Kasus bermula saat terjadi kebakaran hebat pada 2015. Salah satu yang dilanda yaitu Kalimantan. Oleh sebab itu, sekelompok masyarakat, terutama pemerhati lingkungan di Kalimantan Tengah, menggugat negara. Mereka adalah Arie Rompas, Kartika Sari, Fatkhurrohman, Afandi, Herlina, Nordin dan Mariaty.

Ada tujuh pihak yang mereka gugat. Selain Presiden Joko Widodo dan Gubernur Kalimantan Tengah, ikut pula digugat Menteri Lingkungan Hidup dan Kehutanan, Menteri Pertanian, Menteri Agraria dan Tata Ruang Kepala Badan Pertanahan Nasional, Menteri Kesehatan, dan DPRD Kalimantan Tengah.

Pada 22 Maret 2017, majelis hakim Pengadilan Negeri Palangka Raya, Kalimantan Tengah, mengabulkan gugatan mereka. PN Palangkarya memutuskan menyatakan para tergugat telah melakukan perbuatan melawan hukum dan menghukum tergugat 1 (Presiden) untuk menerbitkan Peraturan pelaksana dari Undang-Undang Nomor 32 Tahun 2009 tentang Perlindungan dan Pengelolaan Lingkungan Hidup, yang penting bagi pencegahan dan penanggulangan kebakaran hutan dan lahan, dengan melibatkan peran serta masyarakat.

Atas putusan itu, Jokowi dkk tidak terima dan mengajukan banding. Namun PT Palangkaraya menolak gugatan itu dan menguatkan Putusan Pengadilan Negeri Palangkaraya Nomor 118/Pdt.G.LH/ 2016/PN.Plk tanggal 22 Maret 2017.

Putusan MA dengan nomor perkara 3555 K/PDT/2018 diketok pada 16 Juli 2019 kemarin.
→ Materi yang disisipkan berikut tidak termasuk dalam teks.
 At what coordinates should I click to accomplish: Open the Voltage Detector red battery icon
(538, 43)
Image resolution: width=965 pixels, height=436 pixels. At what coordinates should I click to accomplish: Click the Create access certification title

Duduk sebagai ketua majelis Nurul Elmiyah dengan anggota Pri Pambudi Teguh dan I Gusti Agung Sumanatha.

Menanggapi hal ini, Menteri Hukum dan HAM Yasona H Laoly siap mempelajari putusan tersebut. “Nanti kita pelajari dulu soal itu,” kata Yasona di Istana.